* _TASK BRIEF_
Every line from the one containing "Given: Open the Compare with dropdown" to the end of the data below should be copied exactly, but pictures should not.

* _GIVEN ENTRIES_
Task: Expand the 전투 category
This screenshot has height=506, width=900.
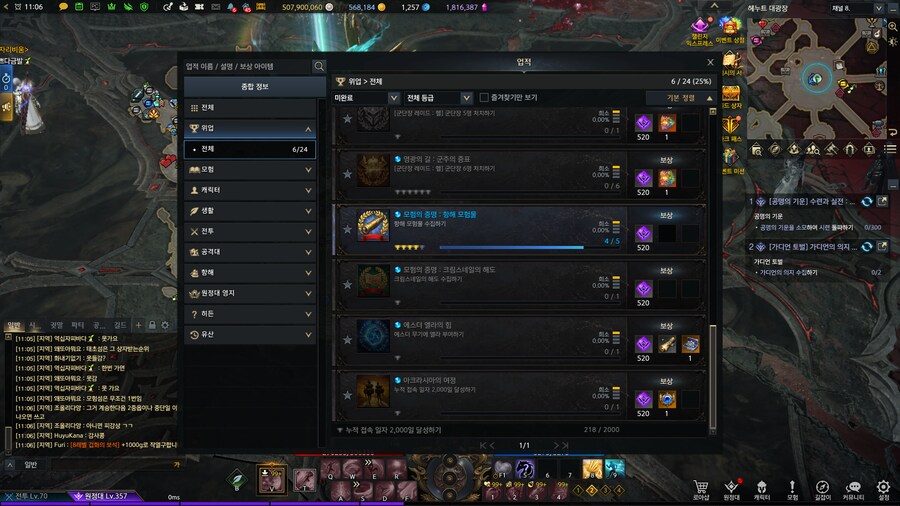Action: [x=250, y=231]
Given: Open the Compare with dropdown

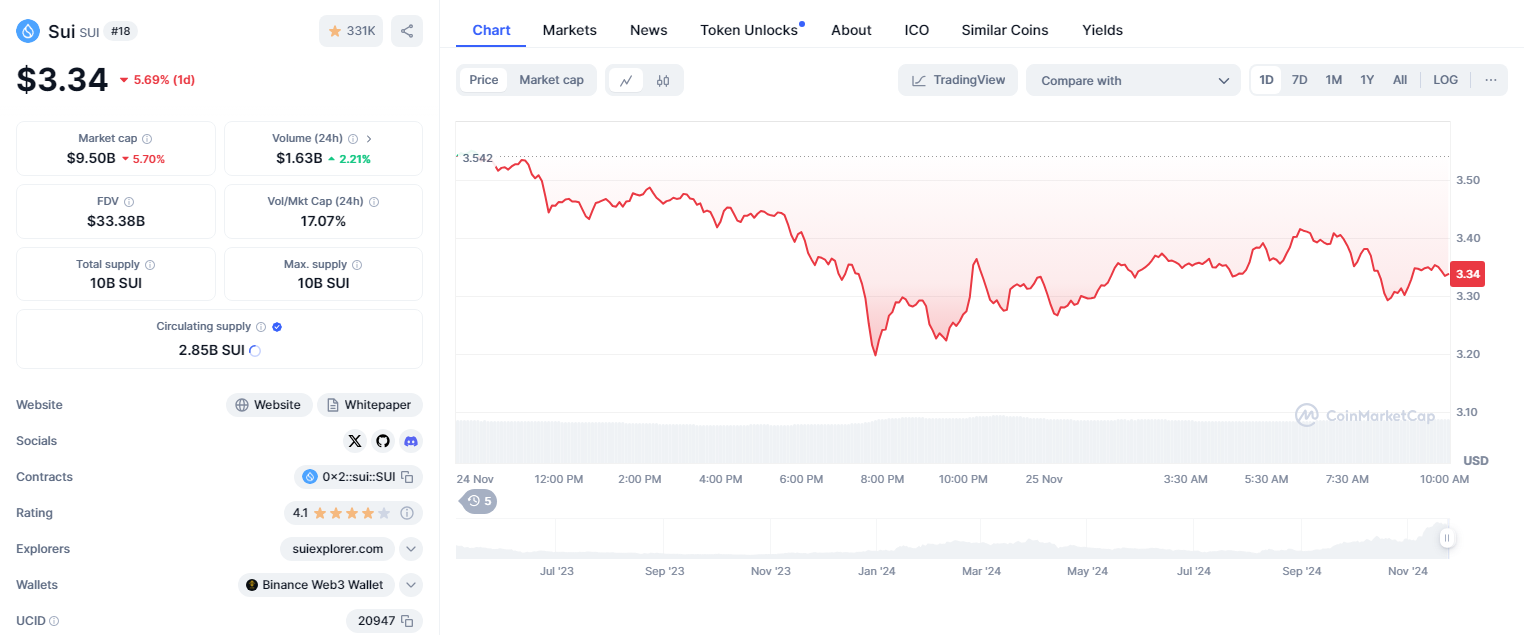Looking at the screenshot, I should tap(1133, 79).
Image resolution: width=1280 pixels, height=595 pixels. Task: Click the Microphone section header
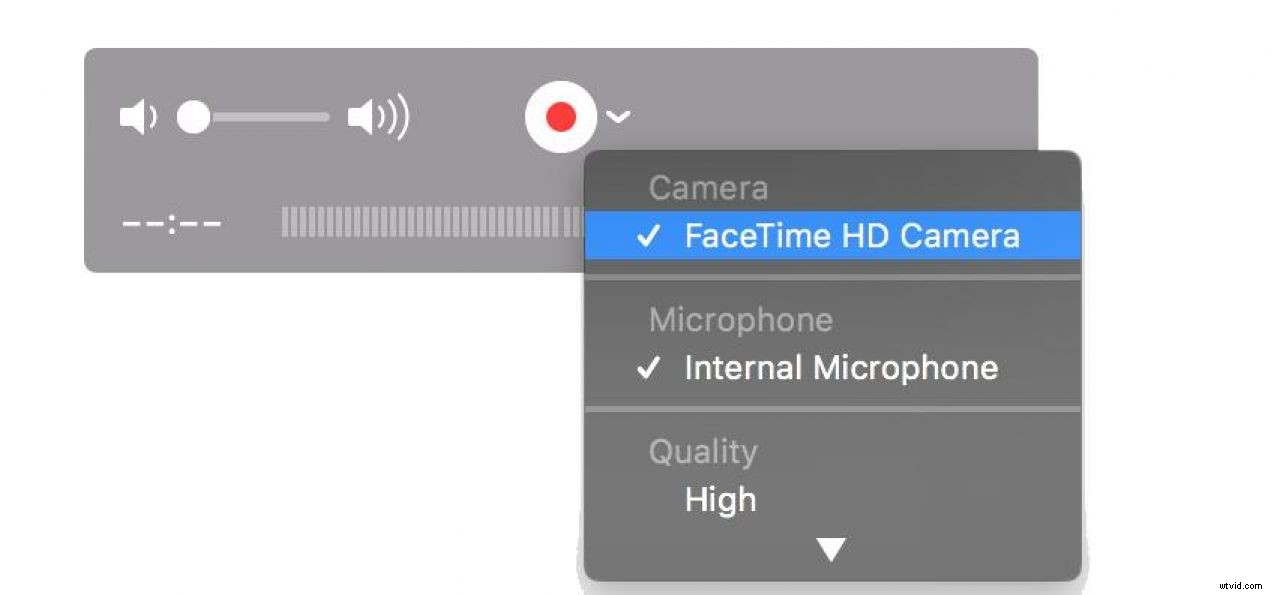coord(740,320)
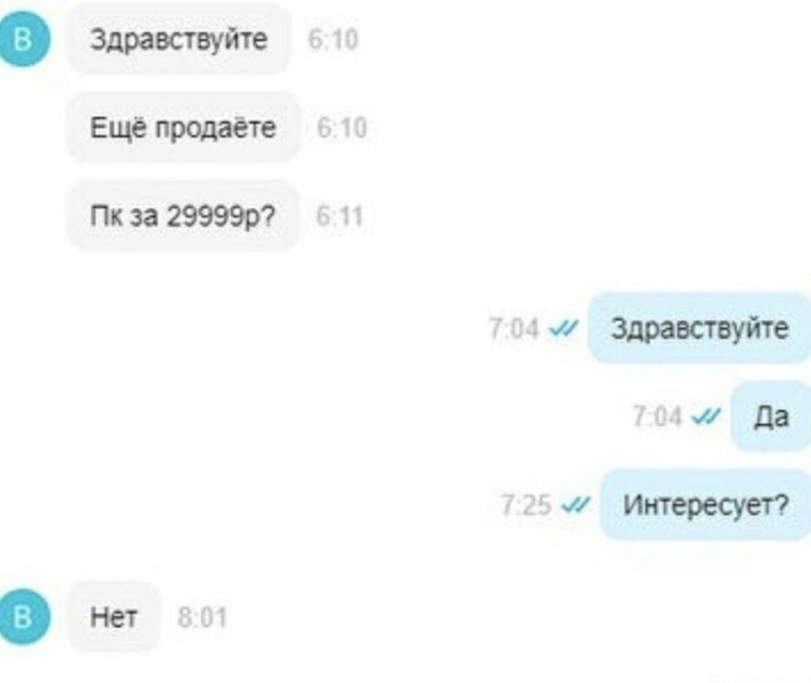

* _RESULT BELOW_
Given: Open the Compare with dropdown

Looking at the screenshot, I should tap(1133, 79).
Image resolution: width=1280 pixels, height=595 pixels. Task: Click the Microphone section header
coord(740,320)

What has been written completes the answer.